What, then, is the precise relation of Adam in his fall to those who come after him? Paul does not say, unless he provides the information in the last clause of the verse. The NIV uses the word “because,” which is certainly the meaning of eph’ hō in 2 Corinthians 5:4 and probably also in Philippians 3:12. The Vulgate rendering of the Greek is in quo, which could be understood as meaning “in which” (i.e., death) or “in whom” (i.e., Adam). The former does not make sense and the latter is so far removed from the antecedent (“man”) as to be dubious, though this was Augustine’s conclusion (see Notes).

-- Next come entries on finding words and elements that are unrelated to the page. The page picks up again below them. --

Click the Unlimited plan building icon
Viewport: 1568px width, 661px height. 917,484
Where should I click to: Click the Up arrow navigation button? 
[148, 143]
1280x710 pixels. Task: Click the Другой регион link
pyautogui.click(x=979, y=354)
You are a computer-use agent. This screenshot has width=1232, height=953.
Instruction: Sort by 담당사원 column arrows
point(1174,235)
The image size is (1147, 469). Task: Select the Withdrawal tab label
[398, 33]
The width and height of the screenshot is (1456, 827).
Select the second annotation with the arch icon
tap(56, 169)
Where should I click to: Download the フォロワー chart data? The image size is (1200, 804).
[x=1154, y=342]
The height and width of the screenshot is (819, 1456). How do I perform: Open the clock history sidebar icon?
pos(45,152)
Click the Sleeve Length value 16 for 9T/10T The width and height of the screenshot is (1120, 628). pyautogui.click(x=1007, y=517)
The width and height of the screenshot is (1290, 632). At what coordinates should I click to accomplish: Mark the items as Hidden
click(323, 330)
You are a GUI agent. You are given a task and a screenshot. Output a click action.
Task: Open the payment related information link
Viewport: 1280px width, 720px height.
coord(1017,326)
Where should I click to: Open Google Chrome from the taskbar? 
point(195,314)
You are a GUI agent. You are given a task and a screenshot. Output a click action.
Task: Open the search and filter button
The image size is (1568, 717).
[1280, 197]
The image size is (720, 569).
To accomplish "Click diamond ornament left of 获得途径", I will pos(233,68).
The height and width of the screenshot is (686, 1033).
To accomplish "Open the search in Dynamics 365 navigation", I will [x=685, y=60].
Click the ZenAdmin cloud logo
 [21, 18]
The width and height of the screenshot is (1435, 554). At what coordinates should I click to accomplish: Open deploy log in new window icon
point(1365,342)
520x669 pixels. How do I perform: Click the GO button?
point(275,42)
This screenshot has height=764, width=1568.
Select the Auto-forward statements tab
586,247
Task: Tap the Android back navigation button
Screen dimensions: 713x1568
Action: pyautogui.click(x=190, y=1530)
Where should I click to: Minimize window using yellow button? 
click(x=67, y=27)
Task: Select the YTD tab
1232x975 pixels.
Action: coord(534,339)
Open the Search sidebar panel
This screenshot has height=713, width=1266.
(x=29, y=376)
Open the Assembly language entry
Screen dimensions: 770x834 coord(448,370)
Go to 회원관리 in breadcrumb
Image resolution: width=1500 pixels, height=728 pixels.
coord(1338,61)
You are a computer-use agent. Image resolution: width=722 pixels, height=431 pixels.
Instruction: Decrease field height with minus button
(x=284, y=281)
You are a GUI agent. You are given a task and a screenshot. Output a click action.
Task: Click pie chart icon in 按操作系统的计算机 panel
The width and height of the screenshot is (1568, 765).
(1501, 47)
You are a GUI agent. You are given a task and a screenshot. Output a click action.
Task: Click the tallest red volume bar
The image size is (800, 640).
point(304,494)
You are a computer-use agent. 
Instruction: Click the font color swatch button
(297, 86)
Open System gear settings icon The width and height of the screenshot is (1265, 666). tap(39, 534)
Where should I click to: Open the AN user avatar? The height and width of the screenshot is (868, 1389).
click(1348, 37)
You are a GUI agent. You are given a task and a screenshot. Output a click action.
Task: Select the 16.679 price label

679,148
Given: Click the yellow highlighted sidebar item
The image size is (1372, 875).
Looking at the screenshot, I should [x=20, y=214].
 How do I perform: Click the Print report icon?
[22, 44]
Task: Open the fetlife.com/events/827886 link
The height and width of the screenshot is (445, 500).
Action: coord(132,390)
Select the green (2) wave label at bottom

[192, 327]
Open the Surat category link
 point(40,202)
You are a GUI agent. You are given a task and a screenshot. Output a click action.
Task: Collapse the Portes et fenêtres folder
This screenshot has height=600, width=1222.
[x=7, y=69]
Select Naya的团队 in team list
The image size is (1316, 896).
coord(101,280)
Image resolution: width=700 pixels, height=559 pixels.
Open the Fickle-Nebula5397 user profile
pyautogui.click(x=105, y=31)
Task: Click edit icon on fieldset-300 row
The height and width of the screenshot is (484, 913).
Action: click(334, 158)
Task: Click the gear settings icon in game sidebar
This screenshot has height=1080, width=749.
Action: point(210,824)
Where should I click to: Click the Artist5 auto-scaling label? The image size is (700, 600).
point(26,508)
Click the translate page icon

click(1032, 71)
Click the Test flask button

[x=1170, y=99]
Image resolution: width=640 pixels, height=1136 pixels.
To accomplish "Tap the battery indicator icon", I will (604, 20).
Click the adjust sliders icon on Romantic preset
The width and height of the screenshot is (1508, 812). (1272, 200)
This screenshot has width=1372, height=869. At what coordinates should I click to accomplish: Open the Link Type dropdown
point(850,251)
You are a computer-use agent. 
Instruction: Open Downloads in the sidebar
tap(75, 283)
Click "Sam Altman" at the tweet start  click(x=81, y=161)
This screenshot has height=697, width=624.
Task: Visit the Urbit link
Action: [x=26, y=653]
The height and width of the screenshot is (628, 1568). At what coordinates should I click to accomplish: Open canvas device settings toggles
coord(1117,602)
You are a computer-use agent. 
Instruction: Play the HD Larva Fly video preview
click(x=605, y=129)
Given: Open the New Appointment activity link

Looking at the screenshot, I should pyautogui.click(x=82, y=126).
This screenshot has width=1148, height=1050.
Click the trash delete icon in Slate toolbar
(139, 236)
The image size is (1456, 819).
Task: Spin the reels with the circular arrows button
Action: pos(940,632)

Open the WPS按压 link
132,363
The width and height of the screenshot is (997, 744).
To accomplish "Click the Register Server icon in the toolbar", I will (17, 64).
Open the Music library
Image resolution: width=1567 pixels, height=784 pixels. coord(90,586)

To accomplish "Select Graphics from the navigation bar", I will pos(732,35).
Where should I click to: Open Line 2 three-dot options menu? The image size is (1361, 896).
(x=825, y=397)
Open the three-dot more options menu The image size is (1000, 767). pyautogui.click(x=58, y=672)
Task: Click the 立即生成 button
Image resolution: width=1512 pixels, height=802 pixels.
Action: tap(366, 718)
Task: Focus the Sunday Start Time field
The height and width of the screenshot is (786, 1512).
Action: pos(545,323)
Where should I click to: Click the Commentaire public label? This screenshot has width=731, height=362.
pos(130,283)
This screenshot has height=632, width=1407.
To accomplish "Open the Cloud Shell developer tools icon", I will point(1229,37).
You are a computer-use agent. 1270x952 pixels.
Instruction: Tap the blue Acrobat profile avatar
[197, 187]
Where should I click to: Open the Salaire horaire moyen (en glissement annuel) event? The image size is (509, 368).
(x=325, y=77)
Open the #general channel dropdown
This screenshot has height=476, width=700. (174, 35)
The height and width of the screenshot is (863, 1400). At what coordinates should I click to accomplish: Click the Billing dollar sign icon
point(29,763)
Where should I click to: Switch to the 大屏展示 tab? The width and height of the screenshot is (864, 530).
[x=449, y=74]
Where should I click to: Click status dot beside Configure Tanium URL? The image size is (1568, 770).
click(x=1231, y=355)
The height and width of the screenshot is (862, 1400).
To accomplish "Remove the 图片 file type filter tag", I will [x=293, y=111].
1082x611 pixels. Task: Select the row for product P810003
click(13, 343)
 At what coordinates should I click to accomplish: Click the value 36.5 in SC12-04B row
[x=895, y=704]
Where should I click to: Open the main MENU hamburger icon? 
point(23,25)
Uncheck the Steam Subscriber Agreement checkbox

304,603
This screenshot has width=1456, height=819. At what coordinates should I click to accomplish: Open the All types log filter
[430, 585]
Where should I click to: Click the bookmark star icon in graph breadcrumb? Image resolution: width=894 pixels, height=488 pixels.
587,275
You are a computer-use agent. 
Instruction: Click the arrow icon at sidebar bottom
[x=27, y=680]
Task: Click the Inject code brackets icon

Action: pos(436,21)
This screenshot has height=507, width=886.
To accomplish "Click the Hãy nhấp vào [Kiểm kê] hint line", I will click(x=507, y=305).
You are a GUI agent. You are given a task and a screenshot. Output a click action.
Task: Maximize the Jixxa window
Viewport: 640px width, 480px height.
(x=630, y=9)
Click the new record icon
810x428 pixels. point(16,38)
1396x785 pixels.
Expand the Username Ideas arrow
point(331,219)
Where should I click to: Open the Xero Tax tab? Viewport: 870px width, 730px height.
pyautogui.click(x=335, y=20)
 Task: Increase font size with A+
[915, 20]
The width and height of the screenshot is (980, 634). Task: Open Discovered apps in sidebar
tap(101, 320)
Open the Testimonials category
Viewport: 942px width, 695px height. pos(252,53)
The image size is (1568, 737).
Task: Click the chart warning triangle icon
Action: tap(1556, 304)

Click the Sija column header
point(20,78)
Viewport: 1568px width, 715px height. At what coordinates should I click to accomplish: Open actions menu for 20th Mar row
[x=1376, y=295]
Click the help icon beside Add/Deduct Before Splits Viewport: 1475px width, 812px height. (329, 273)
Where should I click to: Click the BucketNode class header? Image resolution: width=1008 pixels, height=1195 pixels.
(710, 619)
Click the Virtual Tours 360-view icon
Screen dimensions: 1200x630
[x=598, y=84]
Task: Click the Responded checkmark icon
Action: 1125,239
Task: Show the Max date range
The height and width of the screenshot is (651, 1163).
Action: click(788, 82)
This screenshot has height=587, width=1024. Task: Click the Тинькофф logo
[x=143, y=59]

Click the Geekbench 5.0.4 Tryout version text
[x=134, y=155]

Now if the correct translation is “because all sinned,” why did not Paul go on to say specifically that all sinned in the first man? That he could have done so seems clear from v. 19: “For just as through the disobedience of the one man the many were made sinners, so also through the obedience of the one man the many will be made righteous.” Was it the sudden breaking off to follow another line of thought (vv. 13–14) that prevented the full statement? Or was it Paul’s reluctance to gloss over human responsibility, which he had already established in terms of universal sin and guilt (3:23)? Experience demonstrates that despite the inheritance of a sinful nature from Adam, people are convicted of guilt for the sins resulting from it, i.e., for the sins they themselves commit. Conscience is a factor in human life and the Holy Spirit does convict of sin (cf. Jn 16:8). Perhaps, then, as some hold, while the emphasis on original sin is primary in the light of the passage as a whole, there is a hint that personal choice and personal sin are not entirely excluded (cf. “many trespasses” in v. 16).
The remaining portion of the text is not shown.